Description of the task:
Return, word for word, the stretch of the text on Korean letters in Unicode that begins at "Q: What are" and stops after "the Jamo used?".

Supplied text:
──────────
It should be noted that this is not a problem of Han unification per se, as it is often represented. Unicode is a superset of the major Japanese character encoding standards. The various JIS standards and ISO 2022-based encodings have the same limitation. [JJ]

Q: How do Korean letters work in Unicode?

A: There are four main types of encoded Korean letters:
(a) Jamo
(b) Hangul Syllables
(c) compatibility Jamo, and
(d) half-width Jamo.
(c) and (d) are present for compatibility with legacy code pages, and are not required for the representation of Korean. [MD]

Q: What are the Hangul Syllables?

A: They can be fundamentally thought of as like composite characters — a compacted representation of certain sequences of Jamo. Of course in practice, these are the main characters in actual use, but from a logical point of view they are simply precomposed sequences, and treated that way in normalization and other processing. [MD]

Q: How are the Jamo used?

A: Jamo are divided into three classes: L, V, T (lead, vowel, trail). A standard syllable consists of L V, or L V T. As long as text is represented in sequences of these (e.g. L V L V T L V T L V...) there is no issue. If isolated jamo, such as just an L, are to be represented, there are two ways to do it:

(a) Simply use L on its own (but this must not be followed by V).
(b) Use a sequence with a filler, Vf, to make a standard syllable: L Vf

Similarly, for an isolated V, you could use V (if not preceded by L) or the sequence Lf V, and for isolated T you could use T (if not preceded by V) or the sequence Lf Vf T. [MD]

Q: Do you ever get mixtures of Hangul Syllables and Jamo?

A: Yes, you could. If the text is in NFD, then it will only contain Jamo. If it is in NFC (or unnormalized), most text will be Hangul Syllables. However, Jamo could occur in certain circumstances:

(a) isolated Jamo
(b) pre-1933 orthography Korean text
(c) modern incomplete syllables (e.g. syllables without a leading consonant as used in dictionaries and grammar books)
──────────
Data lines:
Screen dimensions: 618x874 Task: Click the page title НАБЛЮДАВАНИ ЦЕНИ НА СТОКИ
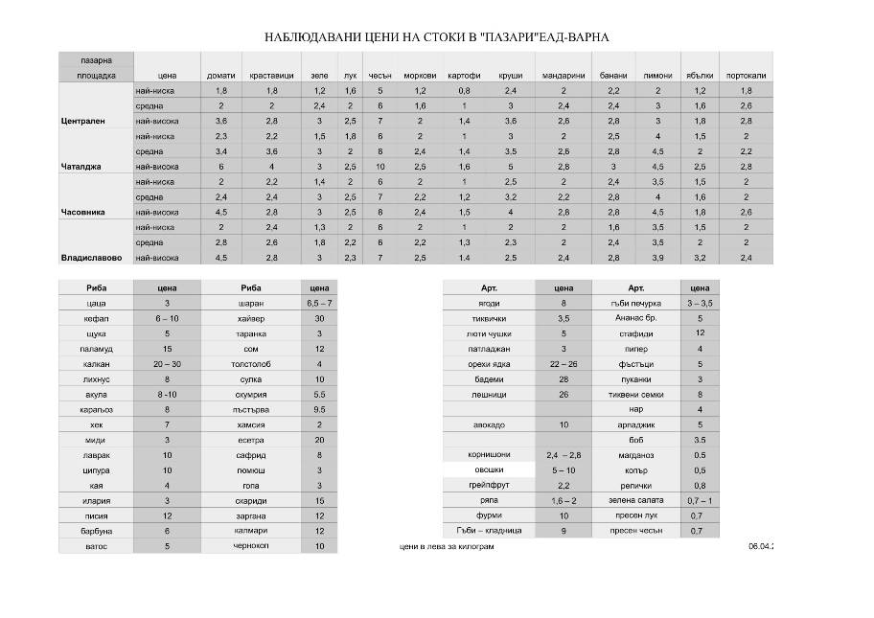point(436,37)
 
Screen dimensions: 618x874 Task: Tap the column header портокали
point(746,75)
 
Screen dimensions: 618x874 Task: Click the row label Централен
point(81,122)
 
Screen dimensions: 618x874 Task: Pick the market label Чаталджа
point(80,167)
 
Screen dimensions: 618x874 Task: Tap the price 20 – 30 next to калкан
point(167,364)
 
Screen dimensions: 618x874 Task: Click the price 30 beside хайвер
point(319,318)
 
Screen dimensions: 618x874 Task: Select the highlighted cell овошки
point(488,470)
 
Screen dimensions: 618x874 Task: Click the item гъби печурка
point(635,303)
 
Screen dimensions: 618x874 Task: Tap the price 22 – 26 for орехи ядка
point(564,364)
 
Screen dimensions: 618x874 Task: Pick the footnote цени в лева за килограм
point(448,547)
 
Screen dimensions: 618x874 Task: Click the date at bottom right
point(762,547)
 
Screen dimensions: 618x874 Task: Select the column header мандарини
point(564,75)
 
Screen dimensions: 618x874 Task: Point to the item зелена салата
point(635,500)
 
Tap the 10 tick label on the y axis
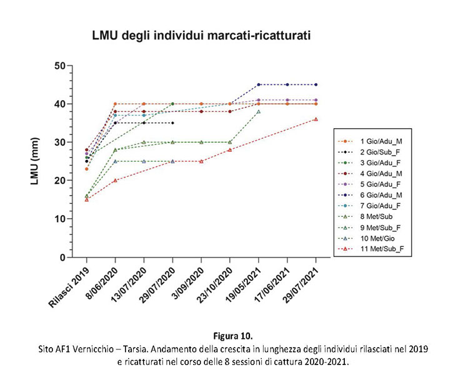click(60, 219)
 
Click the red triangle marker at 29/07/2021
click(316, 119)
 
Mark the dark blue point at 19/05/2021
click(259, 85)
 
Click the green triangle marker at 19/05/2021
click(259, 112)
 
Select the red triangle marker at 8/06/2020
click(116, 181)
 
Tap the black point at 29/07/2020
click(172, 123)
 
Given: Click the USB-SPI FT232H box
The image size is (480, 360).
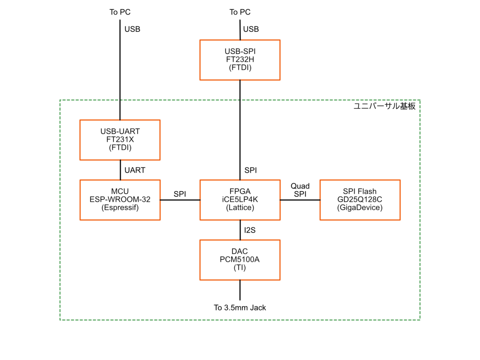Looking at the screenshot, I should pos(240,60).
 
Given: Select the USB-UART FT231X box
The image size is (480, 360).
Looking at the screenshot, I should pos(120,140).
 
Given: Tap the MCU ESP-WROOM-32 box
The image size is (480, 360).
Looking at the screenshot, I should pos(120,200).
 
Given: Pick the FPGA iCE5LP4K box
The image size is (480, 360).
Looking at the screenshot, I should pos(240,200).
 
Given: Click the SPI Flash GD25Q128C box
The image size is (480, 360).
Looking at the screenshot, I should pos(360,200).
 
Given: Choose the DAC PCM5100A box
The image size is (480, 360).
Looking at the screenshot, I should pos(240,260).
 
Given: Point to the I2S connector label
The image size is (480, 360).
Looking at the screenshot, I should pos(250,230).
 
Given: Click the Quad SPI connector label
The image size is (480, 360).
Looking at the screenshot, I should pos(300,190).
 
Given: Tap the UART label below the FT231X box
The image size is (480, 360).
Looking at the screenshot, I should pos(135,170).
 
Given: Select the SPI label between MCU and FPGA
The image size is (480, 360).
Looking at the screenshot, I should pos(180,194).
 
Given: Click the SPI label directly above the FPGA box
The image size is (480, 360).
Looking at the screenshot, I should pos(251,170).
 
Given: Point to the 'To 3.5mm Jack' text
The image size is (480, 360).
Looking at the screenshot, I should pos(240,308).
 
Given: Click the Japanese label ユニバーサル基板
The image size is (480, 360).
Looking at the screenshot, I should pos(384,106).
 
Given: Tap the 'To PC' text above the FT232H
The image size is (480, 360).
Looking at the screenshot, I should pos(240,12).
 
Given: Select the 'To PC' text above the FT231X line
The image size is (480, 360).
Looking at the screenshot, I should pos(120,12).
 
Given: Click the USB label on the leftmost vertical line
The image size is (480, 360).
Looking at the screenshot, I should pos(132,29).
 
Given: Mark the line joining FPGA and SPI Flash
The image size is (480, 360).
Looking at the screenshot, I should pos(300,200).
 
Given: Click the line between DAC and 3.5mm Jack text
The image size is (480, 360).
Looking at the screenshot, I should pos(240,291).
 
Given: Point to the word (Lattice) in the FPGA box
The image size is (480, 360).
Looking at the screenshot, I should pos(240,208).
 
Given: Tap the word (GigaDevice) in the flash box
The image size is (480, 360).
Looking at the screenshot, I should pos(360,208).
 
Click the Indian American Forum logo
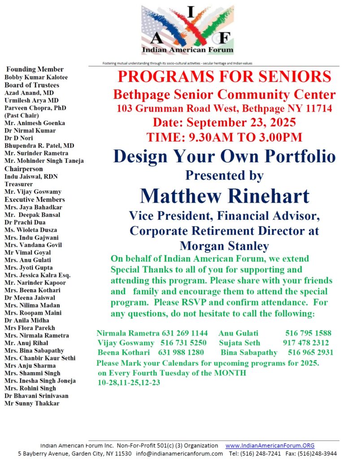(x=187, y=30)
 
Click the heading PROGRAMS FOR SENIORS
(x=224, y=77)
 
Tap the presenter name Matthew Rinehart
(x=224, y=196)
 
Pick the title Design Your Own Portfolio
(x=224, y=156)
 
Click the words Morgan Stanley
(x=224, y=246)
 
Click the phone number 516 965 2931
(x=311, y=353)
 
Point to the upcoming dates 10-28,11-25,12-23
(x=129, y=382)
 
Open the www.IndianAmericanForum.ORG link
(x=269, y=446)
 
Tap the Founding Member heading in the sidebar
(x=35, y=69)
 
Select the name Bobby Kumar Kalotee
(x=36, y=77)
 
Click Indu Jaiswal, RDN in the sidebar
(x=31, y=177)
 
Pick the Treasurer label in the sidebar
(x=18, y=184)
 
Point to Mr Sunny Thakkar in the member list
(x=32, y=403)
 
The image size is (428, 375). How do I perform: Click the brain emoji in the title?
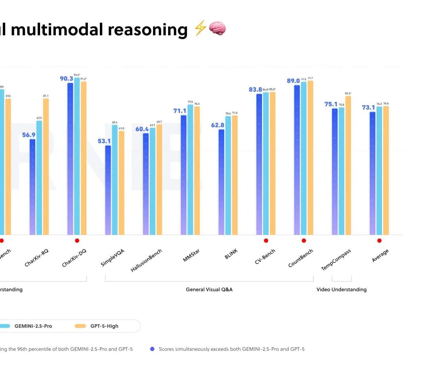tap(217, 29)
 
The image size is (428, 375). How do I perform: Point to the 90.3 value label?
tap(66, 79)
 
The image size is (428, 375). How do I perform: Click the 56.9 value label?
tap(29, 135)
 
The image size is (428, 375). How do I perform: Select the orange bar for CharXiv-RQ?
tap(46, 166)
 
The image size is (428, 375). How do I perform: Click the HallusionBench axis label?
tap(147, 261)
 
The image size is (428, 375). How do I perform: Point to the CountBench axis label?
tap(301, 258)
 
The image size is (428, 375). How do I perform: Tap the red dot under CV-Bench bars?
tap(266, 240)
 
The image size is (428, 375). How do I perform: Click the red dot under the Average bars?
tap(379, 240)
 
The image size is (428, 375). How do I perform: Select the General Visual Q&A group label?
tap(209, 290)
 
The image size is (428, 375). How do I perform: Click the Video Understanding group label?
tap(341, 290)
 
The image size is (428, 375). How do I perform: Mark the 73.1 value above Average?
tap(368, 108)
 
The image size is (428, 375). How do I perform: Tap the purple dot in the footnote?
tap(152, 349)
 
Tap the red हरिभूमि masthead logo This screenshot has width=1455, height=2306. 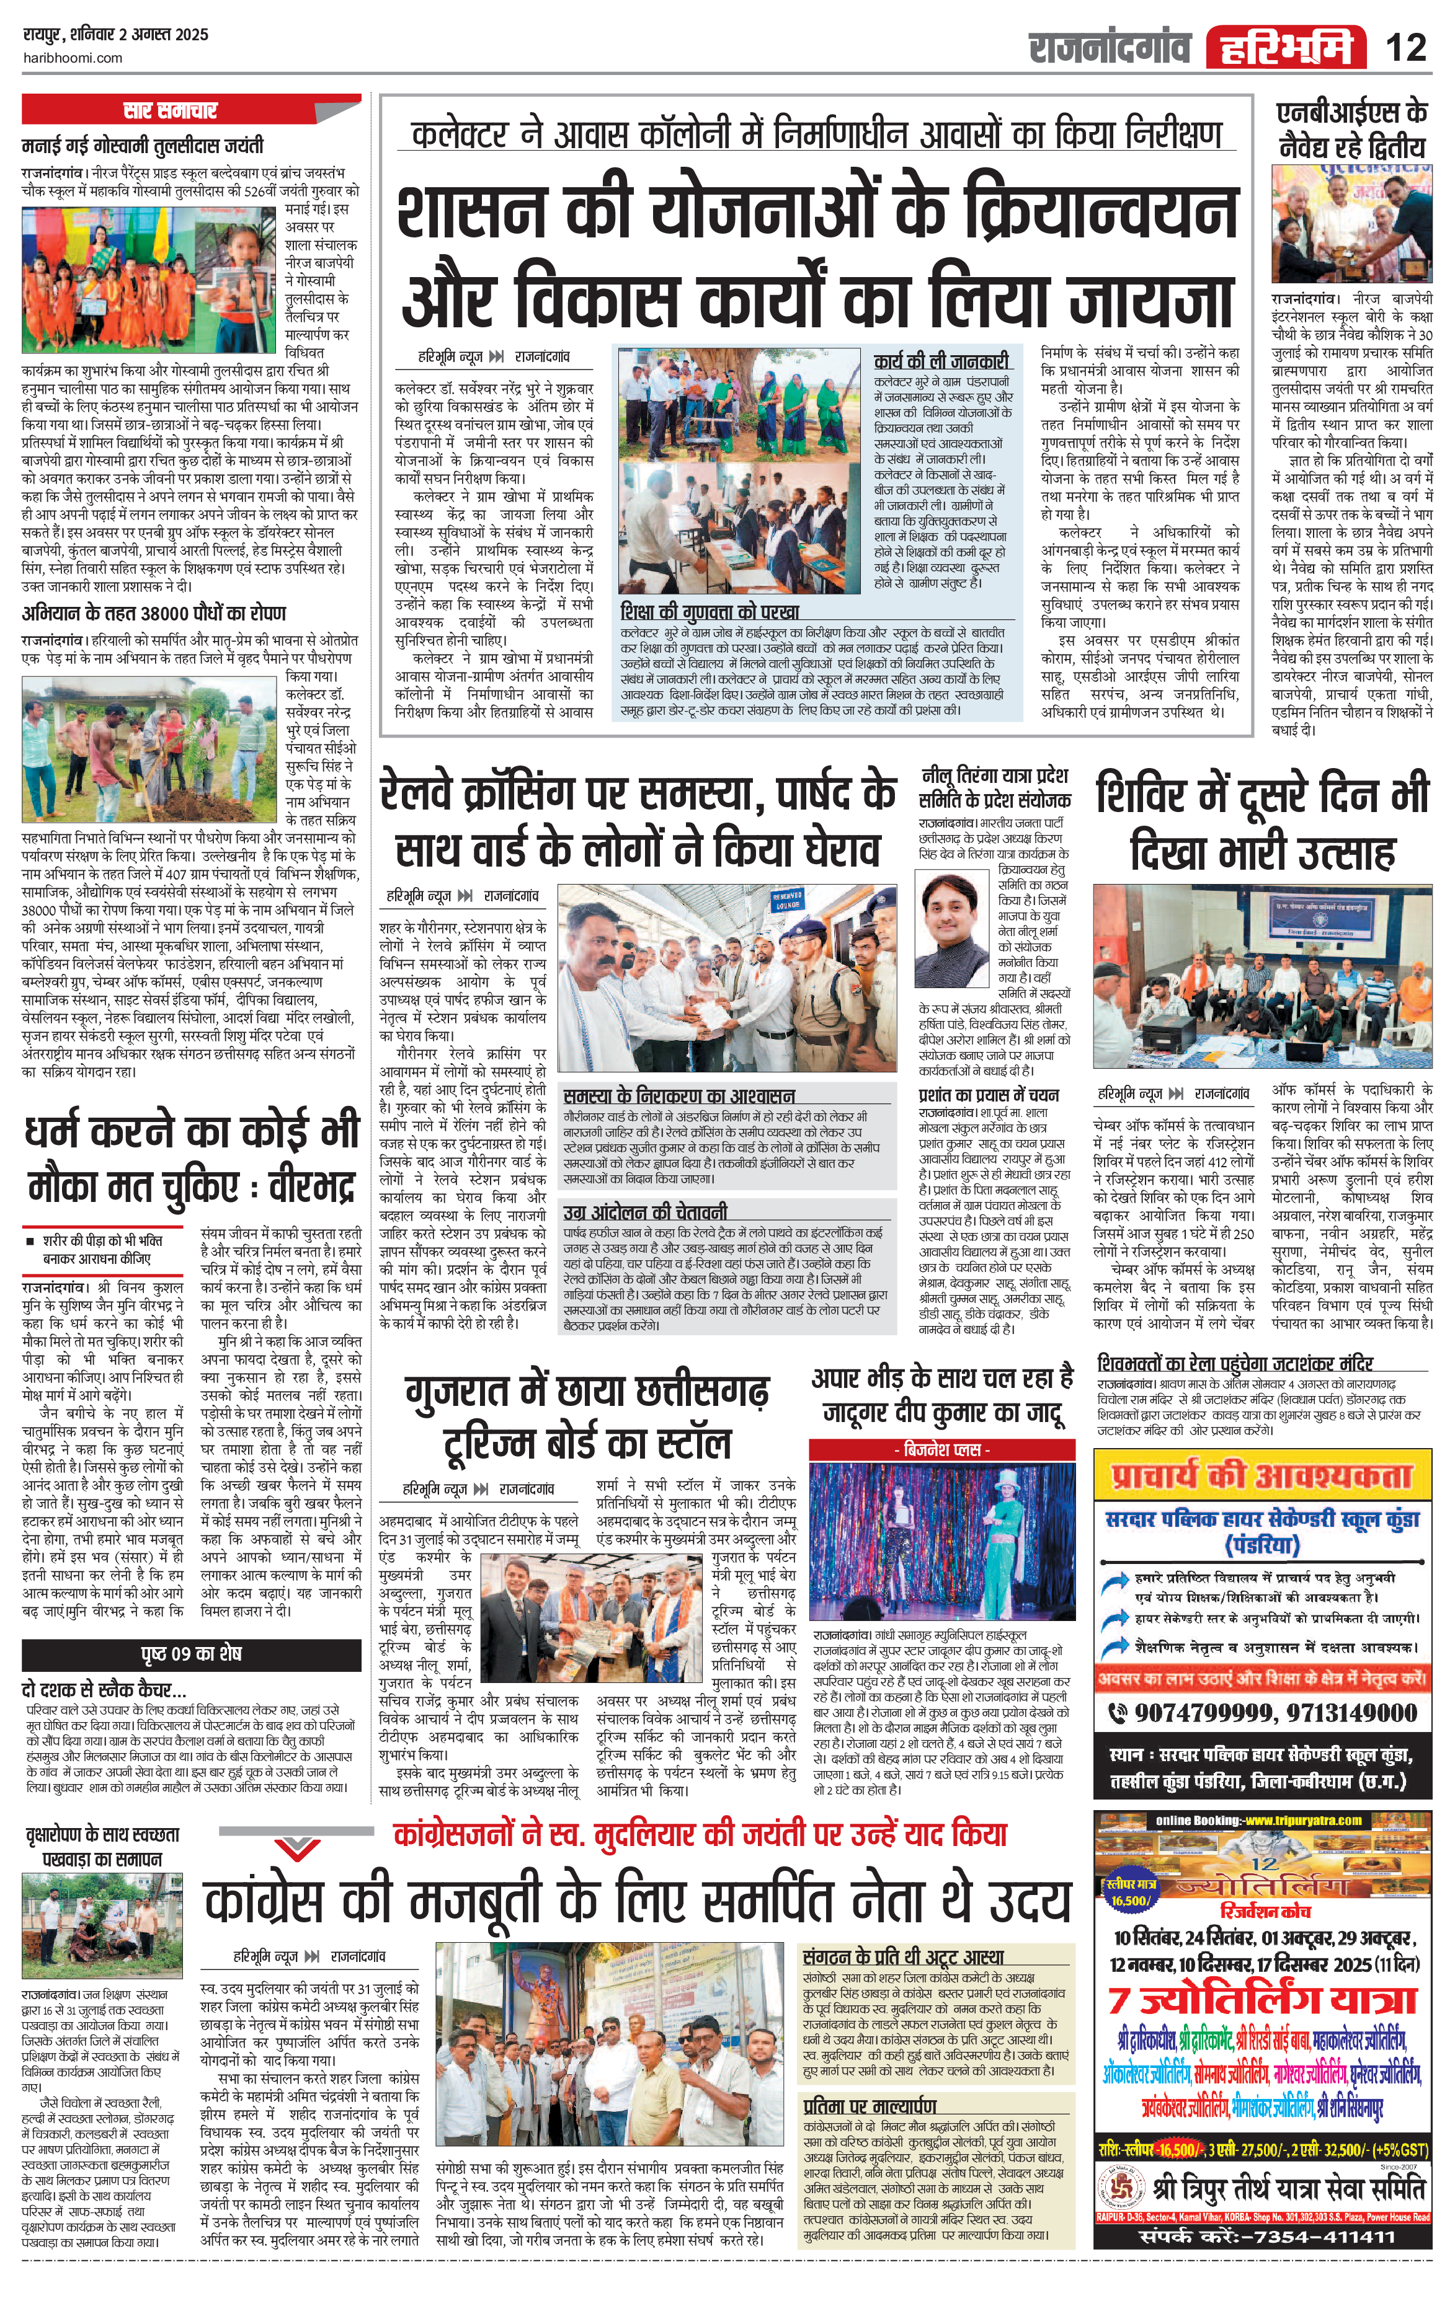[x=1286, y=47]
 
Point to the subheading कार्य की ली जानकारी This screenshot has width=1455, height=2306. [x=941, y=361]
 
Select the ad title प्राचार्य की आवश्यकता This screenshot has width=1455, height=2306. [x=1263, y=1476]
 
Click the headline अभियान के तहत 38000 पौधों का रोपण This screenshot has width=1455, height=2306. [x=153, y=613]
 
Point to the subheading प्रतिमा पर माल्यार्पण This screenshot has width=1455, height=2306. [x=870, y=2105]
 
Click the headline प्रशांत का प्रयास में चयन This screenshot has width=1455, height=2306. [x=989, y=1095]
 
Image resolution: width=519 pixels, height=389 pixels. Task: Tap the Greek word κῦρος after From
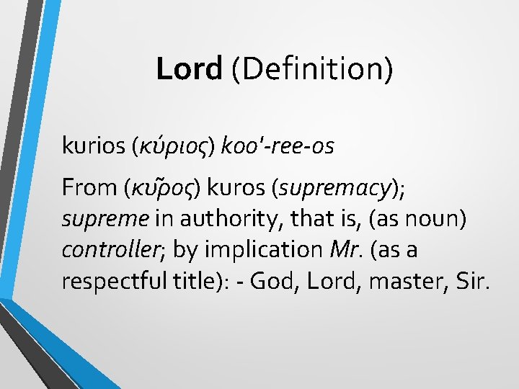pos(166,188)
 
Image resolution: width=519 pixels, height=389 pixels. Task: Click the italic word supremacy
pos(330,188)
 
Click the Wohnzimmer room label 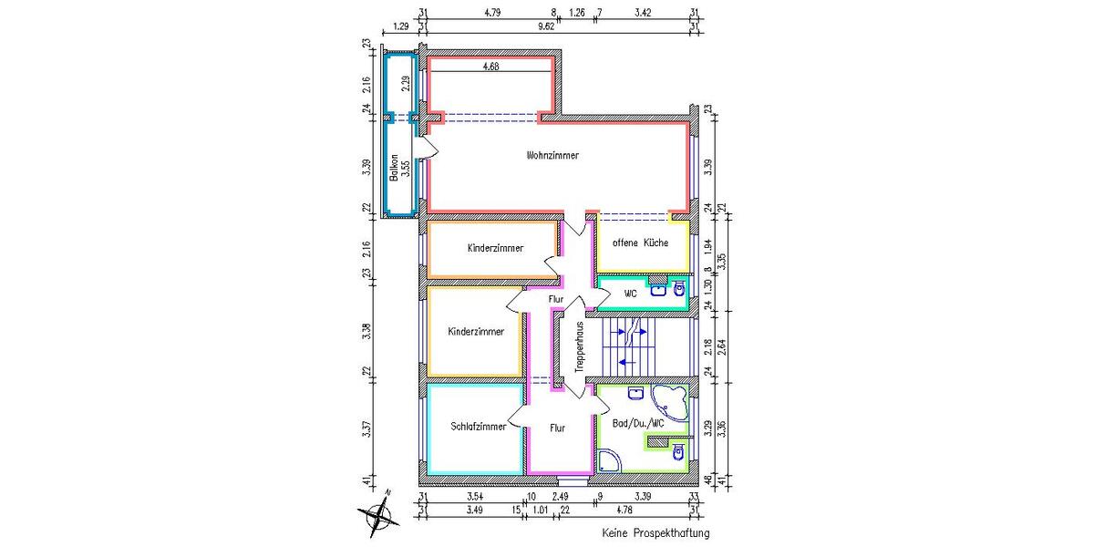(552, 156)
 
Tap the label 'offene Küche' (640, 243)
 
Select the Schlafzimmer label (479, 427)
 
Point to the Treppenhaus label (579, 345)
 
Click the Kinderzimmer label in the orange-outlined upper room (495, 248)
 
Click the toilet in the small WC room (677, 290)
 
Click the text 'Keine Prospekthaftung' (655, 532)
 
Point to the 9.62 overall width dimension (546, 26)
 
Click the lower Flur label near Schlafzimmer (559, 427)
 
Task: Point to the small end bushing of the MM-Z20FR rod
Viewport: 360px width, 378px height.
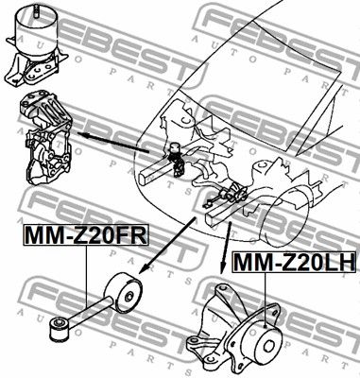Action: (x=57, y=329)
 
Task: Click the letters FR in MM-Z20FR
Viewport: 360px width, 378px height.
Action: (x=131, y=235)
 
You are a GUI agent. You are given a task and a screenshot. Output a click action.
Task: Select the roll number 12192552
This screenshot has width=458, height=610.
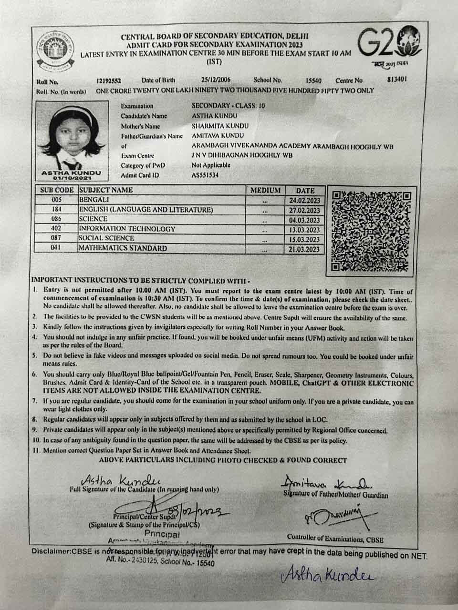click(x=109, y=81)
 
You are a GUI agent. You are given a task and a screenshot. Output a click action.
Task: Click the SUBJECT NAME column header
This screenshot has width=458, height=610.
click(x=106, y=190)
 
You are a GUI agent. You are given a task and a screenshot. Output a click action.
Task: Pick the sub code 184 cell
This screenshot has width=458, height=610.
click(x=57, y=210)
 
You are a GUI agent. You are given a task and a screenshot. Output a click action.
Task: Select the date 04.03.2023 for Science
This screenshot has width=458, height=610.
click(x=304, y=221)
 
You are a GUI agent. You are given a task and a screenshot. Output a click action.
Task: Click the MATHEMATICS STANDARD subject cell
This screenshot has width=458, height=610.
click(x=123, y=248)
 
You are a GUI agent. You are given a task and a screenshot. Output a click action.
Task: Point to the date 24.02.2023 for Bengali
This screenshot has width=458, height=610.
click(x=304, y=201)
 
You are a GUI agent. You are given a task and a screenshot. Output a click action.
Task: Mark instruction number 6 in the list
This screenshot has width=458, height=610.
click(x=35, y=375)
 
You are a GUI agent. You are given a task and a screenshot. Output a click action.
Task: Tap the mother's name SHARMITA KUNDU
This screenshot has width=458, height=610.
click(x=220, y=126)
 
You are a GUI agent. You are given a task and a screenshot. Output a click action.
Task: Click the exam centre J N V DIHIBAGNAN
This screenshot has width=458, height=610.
──────────
Exercise result:
Q: What are the Hangul Syllables?

A: They can be fundamentally thought of as like composite characters — a compacted representation of certain sequences of Jamo. Of course in practice, these are the main characters in actual use, but from a logical point of view they are simply precomposed sequences, and treated that way in normalization and other processing. [MD]

Q: How are the Jamo used?